筋道として大切なのは「彼女の視点から語らせる」ことで、映画という形式がその方法にふさわしいメディアであると確信した上でそれを実行している(それを論理的に導いた軌跡は、確かに作品の中に見てとれる)。

「彼女の存在」が『彼女の不在』を強調するといった構造が、人生の肯定を妨げる、というカオスな状況が、意外にもスマートかつ論理的に表現されているのは驚いた。
『メタ「メタ映画」』という設定が非常に効果的に使われている点と、それでしか表現し得ない世界として描き切った点で、本当に良い作品だったと思う。
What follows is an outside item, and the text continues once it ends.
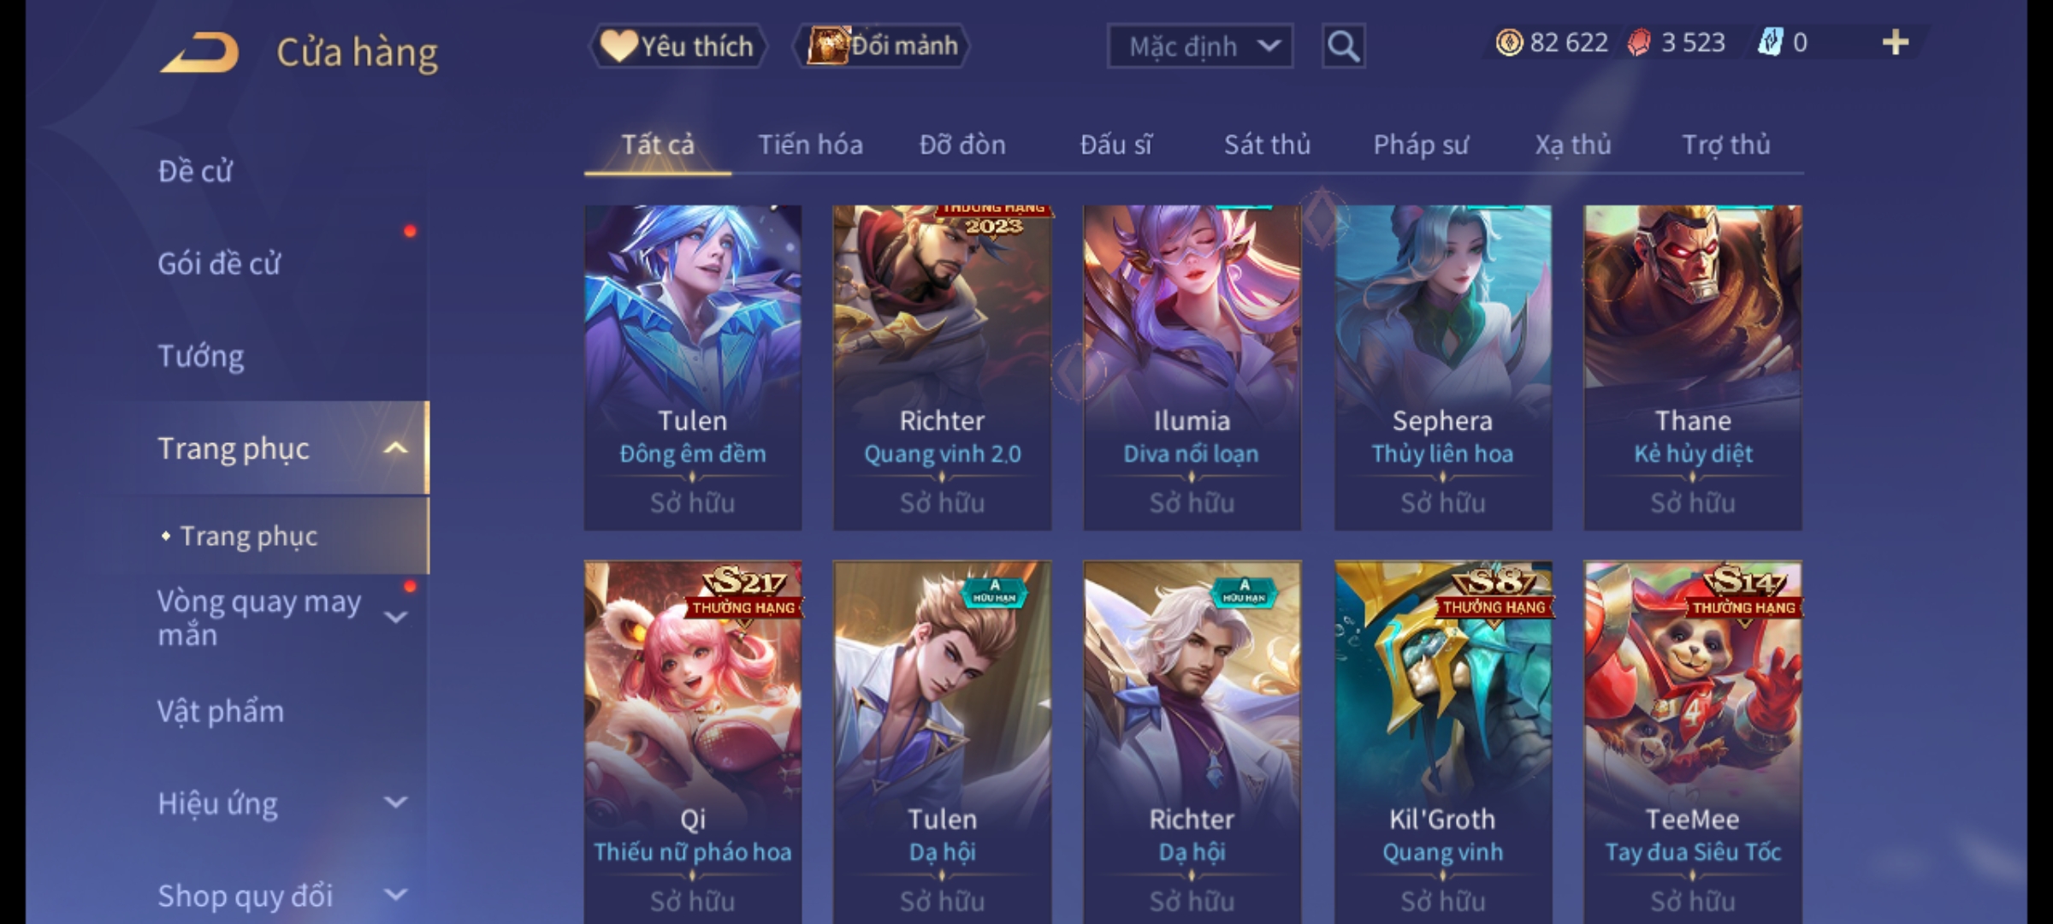This screenshot has width=2053, height=924.
Task: Expand the Shop quy đổi section
Action: click(395, 895)
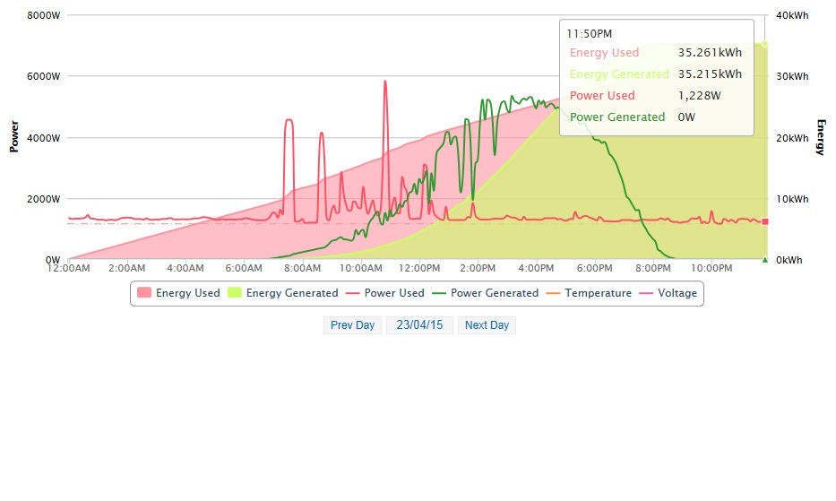Toggle the Temperature series label in legend

coord(598,293)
論理的に隙を作らない作風も良い。
「この映画の解釈はあなたに委ねます」とかいう無責任極まりない作品が多い中、問題提起とその解決を理路整然と行う本作のような作品に惹かれる(最近は、エゴと自己満足を混同した作品に出くわすことが多く、辟易している)。アピチャッポンが推薦しているのは、単に制作に関わったからという理由のみでなく、アピチャッポン的な問題解決がなされているためではないかと個人的に思う。

気になる点としては、監督はもう少し観客に親切にする必要があるとも感じた。アピチャッポンのように、人間ではない対象を活用する余裕を持っていれば更に良かった。